## Document passage:
'''
Aug. 5, 1861: New Hampshire’s First Regiment, its three months’ enlistment up, returns to Concord without having fought a battle. Gov. Nathaniel Berry, the Governor’s Horse Guard and a large crowd of citizens greet the regiment and accompany it to the State House.
Aug. 5, 1976: The Monitor reports that Gov. Mel Thomson is doling out special wallet-sized cards that describe the bearer as a “personal friend” of the governor and say Thomson would “greatly appreciate any courtesy you may extend.” Thomson’s son and campaign manager, Peter Thomson, denies that anyone showing a card to a state official would receive special treatment. “They can’t fix a traffic ticket,” he says.
Aug. 6, 2001: After spending 10 years at the head of the city council’s table, Mayor Bill Veroneau decides not to run again. Veroneau, 71, announces his decision to councilors at a neighborhood forum in Penacook.
'''
## Supplied material:
'''
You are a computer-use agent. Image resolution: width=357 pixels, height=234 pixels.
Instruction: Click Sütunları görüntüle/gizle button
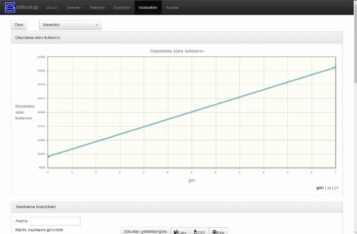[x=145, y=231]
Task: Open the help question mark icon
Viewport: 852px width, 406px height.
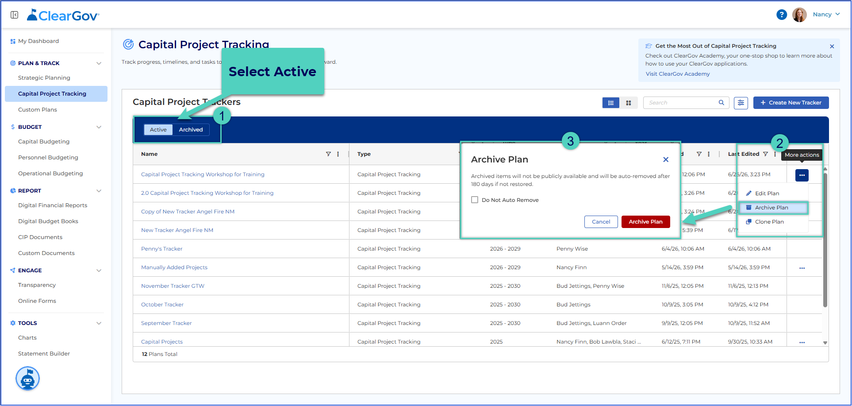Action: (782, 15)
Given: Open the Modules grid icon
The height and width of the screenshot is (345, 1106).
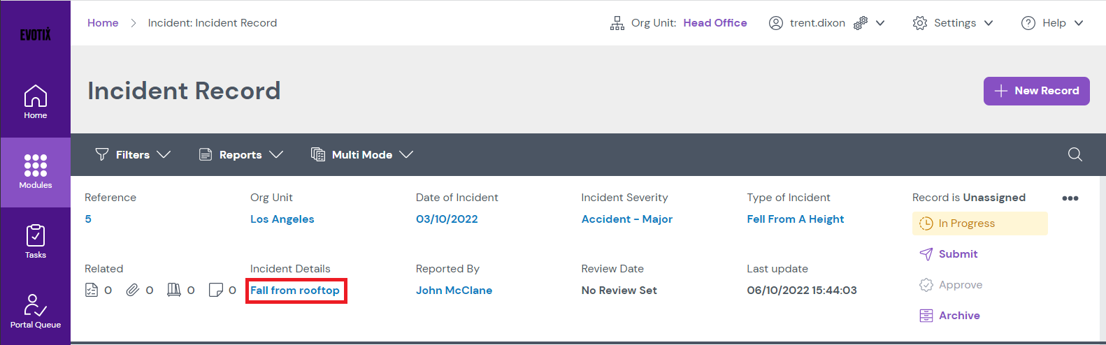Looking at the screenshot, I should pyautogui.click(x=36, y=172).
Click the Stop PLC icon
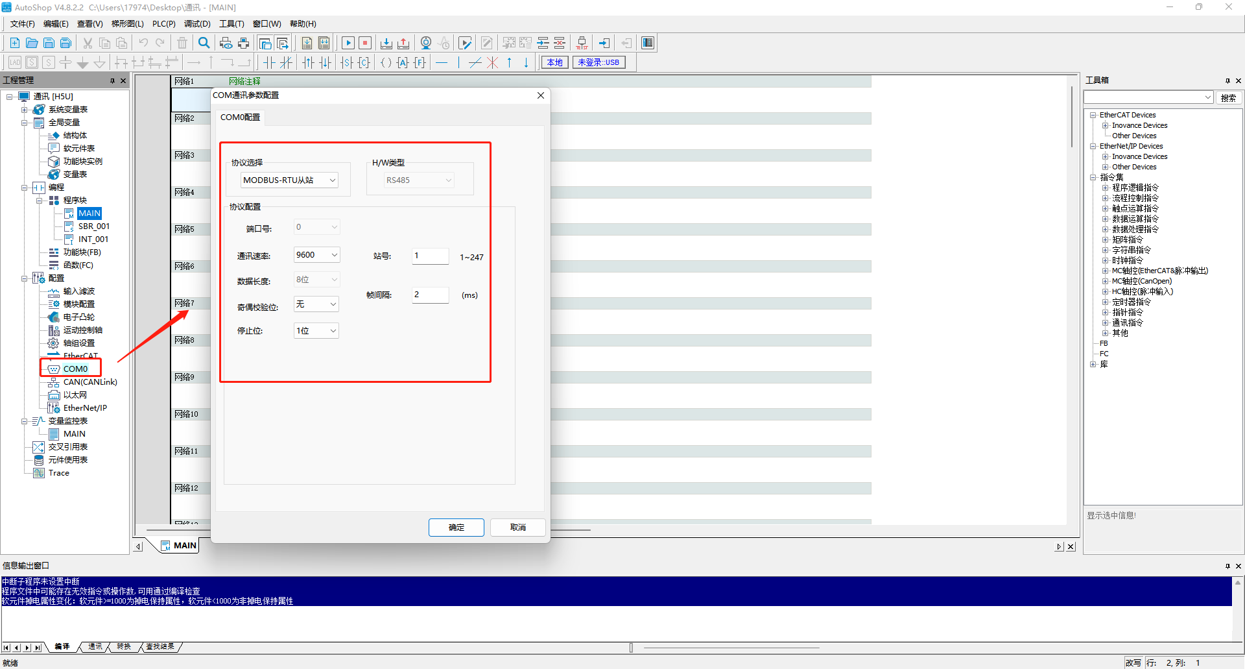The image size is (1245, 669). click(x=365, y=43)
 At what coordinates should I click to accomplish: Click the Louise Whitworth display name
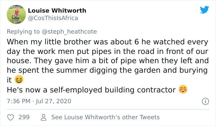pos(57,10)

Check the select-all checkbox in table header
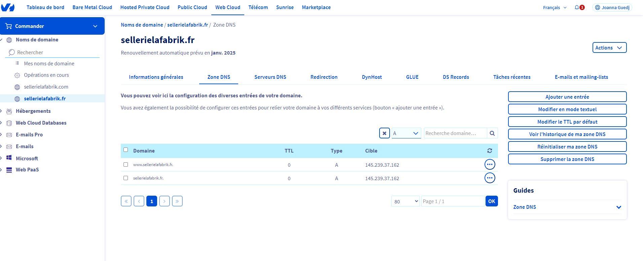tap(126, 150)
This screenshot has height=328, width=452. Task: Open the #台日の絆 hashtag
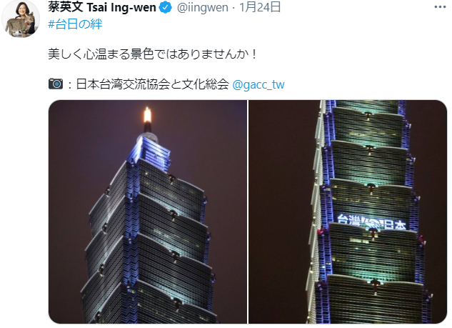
'''
## Required action A:
Retype the portion of the history entries starting at "Aug. 5, 1861: New" and ending at "forum in Penacook.".
## Required action B:
Answer these questions from the history entries:
(i) How old was Bill Veroneau when he announced he would not run again?
(ii) Who served as Gov. Mel Thomson's campaign manager?
(iii) To what city did New Hampshire's First Regiment return?
## Required action C:
Continue the history entries past the last one shown.
The items have nothing to do with the work here.

## Task output A:
Aug. 5, 1861: New Hampshire’s First Regiment, its three months’ enlistment up, returns to Concord without having fought a battle. Gov. Nathaniel Berry, the Governor’s Horse Guard and a large crowd of citizens greet the regiment and accompany it to the State House.
Aug. 5, 1976: The Monitor reports that Gov. Mel Thomson is doling out special wallet-sized cards that describe the bearer as a “personal friend” of the governor and say Thomson would “greatly appreciate any courtesy you may extend.” Thomson’s son and campaign manager, Peter Thomson, denies that anyone showing a card to a state official would receive special treatment. “They can’t fix a traffic ticket,” he says.
Aug. 6, 2001: After spending 10 years at the head of the city council’s table, Mayor Bill Veroneau decides not to run again. Veroneau, 71, announces his decision to councilors at a neighborhood forum in Penacook.

## Task output B:
(i) 71
(ii) His son, Peter Thomson
(iii) Concord

## Task output C:
Aug. 8, 2001: The police believe an early morning robbery of the Main Street Cumberland Farms may be connected to recent holdups in Manchester, Bedford and Hooksett, investigators say. “We’re thinking that these may be related,” Manchester Police Sgt. Hames Kinney says. “There are similarities.”
Aug. 8, 1974: As news of the impending resignation of President Nixon sweeps the nation, the Monitor interviews people in the streets of Concord. “I feel a tremendous sense of renewal for the American system,” St. Paul’s School English teacher Richard Lederer tells a reporter. The president announces his resignation in a televised speech, and Vice President Gerald Ford assumes the presidency.
Aug. 8, 1861: The Democratic Standard, a Concord newspaper with Southern sympathies, refers to the Union Army as “Old Abe’s Mob.” When angry returned soldiers from the First New Hampshire Volunteers gather outside the Standard office, the paper’s frightened proprietors stand in the windows, pistols in hand. The owners fire three shots in the melee that follows, but no one is injured. The mob burns some of the Standard’s property and dumps its type cases in the street.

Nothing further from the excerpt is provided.